Also you can't see the 16 bolts because the middle piece was not drilled and tap at the time of the picture.


----------



## favguy (May 2, 2008)

Another example of a Coupler build:

http://www.diyelectriccar.com/forums/showthread.php/my-project-favelec-58958p4.html


----------



## Bern (Apr 28, 2013)

What about removing the whole gearbox to save weight? As I understand the electric motor gives 100% torque from standstill, so if the ratio allows it to get to top speed without exceeding max RPM it would just be a heat dissipation issue at low speeds right? Would it not be possible to make a simple cooling system using the existing radiator and some copper pipe wrapped around the motor?


----------



## TEV (Nov 25, 2011)

Bern said:


> What about removing the whole gearbox to save weight? As I understand the electric motor gives 100% torque from standstill, so if the ratio allows it to get to top speed without exceeding max RPM it would just be a heat dissipation issue at low speeds right? Would it not be possible to make a simple cooling system using the existing radiator and some copper pipe wrapped around the motor?


We name that a "direct drive"(of the differential), it was discussed allready, you can use the "Search" 
http://www.diyelectriccar.com/forums/showthread.php?t=83046&highlight=direct+drive


----------



## CyO (Mar 23, 2013)

Bern said:


> What about removing the whole gearbox to save weight? As I understand the electric motor gives 100% torque from standstill, so if the ratio allows it to get to top speed without exceeding max RPM it would just be a heat dissipation issue at low speeds right? Would it not be possible to make a simple cooling system using the existing radiator and some copper pipe wrapped around the motor?
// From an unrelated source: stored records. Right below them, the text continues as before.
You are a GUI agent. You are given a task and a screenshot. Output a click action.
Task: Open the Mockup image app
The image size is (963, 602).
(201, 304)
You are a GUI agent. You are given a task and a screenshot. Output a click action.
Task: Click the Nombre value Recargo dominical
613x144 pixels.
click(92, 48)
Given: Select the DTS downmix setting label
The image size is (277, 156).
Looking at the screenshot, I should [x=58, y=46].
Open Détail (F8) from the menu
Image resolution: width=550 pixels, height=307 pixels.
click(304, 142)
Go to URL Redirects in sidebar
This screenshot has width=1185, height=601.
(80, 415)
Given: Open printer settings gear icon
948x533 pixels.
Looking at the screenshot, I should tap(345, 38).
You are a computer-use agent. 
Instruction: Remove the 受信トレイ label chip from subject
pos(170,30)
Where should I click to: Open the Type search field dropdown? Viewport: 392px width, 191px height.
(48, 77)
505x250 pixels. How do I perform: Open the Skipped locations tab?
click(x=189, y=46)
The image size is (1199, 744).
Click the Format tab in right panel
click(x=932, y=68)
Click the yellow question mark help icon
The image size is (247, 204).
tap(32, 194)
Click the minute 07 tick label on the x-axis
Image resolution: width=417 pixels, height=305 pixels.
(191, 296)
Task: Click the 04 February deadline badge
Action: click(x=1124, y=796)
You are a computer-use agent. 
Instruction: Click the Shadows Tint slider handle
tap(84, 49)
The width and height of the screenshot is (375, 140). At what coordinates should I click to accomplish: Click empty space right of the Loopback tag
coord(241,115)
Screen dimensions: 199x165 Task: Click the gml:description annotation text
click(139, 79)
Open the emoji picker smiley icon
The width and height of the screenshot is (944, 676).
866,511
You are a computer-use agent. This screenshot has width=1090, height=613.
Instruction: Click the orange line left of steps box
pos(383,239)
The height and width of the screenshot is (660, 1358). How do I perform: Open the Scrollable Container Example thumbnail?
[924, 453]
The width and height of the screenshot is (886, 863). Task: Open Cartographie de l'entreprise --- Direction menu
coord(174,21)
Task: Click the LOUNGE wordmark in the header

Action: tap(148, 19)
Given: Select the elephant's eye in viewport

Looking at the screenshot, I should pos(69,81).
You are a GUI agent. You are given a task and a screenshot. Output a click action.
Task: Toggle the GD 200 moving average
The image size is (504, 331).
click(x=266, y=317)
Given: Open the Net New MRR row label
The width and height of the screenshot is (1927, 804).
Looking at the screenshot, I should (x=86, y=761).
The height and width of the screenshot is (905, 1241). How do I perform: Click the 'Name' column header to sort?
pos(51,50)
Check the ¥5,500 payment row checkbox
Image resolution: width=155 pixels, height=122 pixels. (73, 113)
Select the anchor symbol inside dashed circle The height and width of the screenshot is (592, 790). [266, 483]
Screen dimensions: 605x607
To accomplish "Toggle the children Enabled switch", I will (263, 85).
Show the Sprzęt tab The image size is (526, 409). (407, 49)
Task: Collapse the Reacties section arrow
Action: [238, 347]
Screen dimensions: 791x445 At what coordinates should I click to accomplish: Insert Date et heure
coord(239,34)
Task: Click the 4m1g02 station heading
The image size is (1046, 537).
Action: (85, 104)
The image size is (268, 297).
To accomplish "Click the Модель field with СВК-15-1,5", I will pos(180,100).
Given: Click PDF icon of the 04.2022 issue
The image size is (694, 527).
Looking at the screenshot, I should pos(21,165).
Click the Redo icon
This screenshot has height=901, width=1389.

Well that would certainly help with my load problems. It has been a very cold winter here and I am still struggling to understand how to get heat into the cab without reducing the distance traveled. I will also have to think about the new connection element, any opinions?


----------



## Bern (Apr 28, 2013)

CyO said:


> Well that would certainly help with my load problems. It has been a very cold winter here and I am still struggling to understand how to get heat into the cab without reducing the distance traveled. I will also have to think about the new connection element, any opinions?


My thought is you can either piggyback the existing system or add a valve to send the coolant either to the interior radiator in winter or the main one in front during summer for cooling the motor. The question is will the motor produce enough heat to warrant the effort?


----------



## CyO (Mar 23, 2013)

Bern said:


> My thought is you can either piggyback the existing system or add a valve to send the coolant either to the interior radiator in winter or the main one in front during summer for cooling the motor. The question is will the motor produce enough heat to warrant the effort?


A previous member in response to the use of the heat suggested "It would be utterly negligible to be of any use for heating the cabin of the car, it just vents to outside the box". So? Unless I got this wrong, it is a no-goer.
CyO


----------



## Ziggythewiz (May 16, 2010)

CyO said:


> It has been a very cold winter here and I am still struggling to understand how to get heat into the cab without reducing the distance traveled.


If you have access to a plug you can heat from the grid. Most EVs don't travel far enough to get that cold if they start out warm.

Not only is there not much heat to recover, doing so is counterproductive. If you're cooling the motor or controller you're going to want the source to be as cool as possible. If you're heating the interior you want the opposite. You can't efficiently have both.


----------



## CyO (Mar 23, 2013)

Ziggythewiz said:


> If you have access to a plug you can heat from the grid. Most EVs don't travel far enough to get that cold if they start out warm.
> 
> Not only is there not much heat to recover, doing so is counterproductive. If you're cooling the motor or controller you're going to want the source to be as cool as possible. If you're heating the interior you want the opposite. You can't efficiently have both.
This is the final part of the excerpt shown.